Exercise requirements: Text in the records must be reproduced exactly, and pictures must be skipped.

Dataset entries:
━━━━━━

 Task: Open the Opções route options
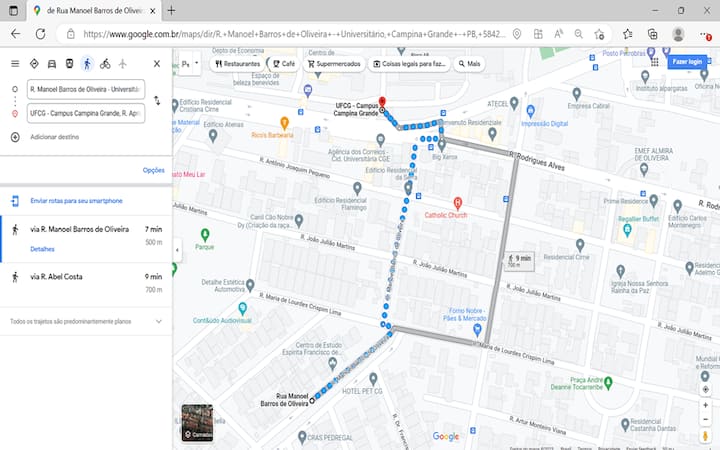click(x=153, y=170)
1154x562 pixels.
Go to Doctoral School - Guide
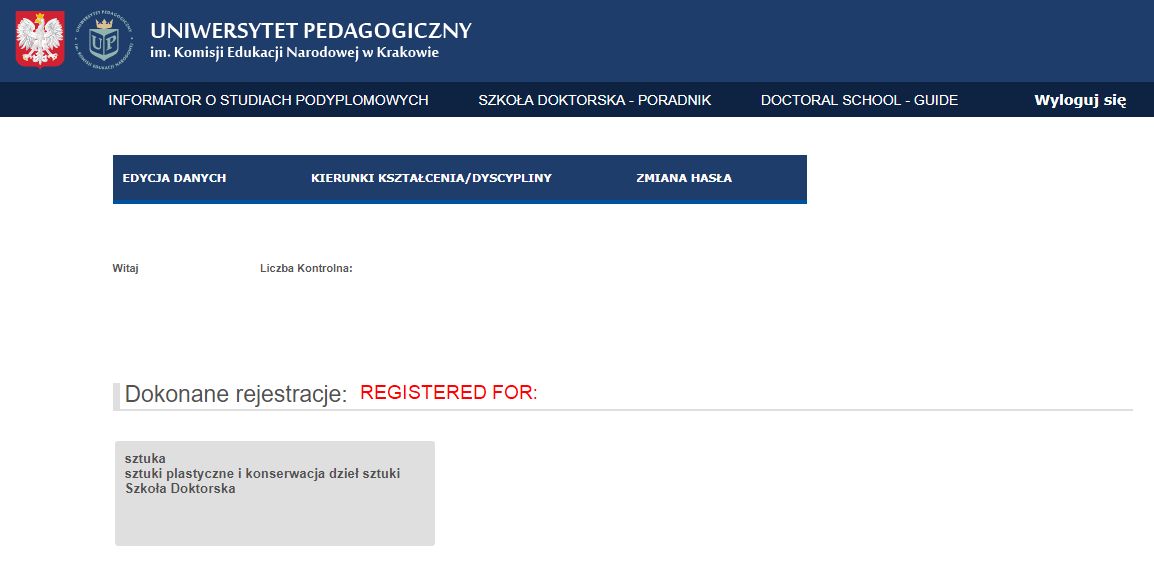tap(859, 100)
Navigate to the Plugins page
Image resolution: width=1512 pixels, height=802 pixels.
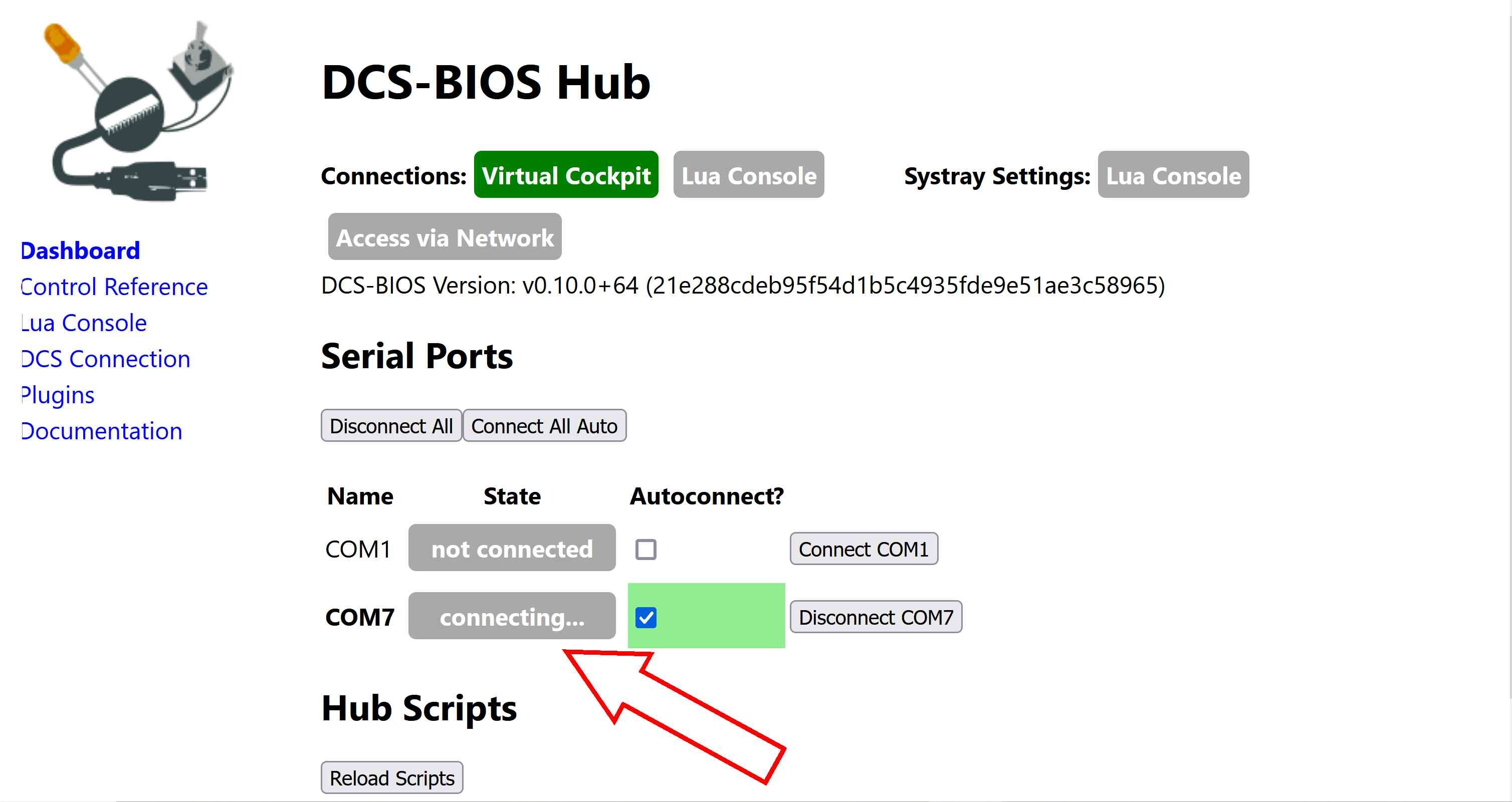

━━━━━━

Solution to this problem:
 Task: Open the Opções route options
click(x=153, y=170)
1154x562 pixels.
Go to Doctoral School - Guide
tap(859, 100)
Navigate to the Plugins page
Image resolution: width=1512 pixels, height=802 pixels.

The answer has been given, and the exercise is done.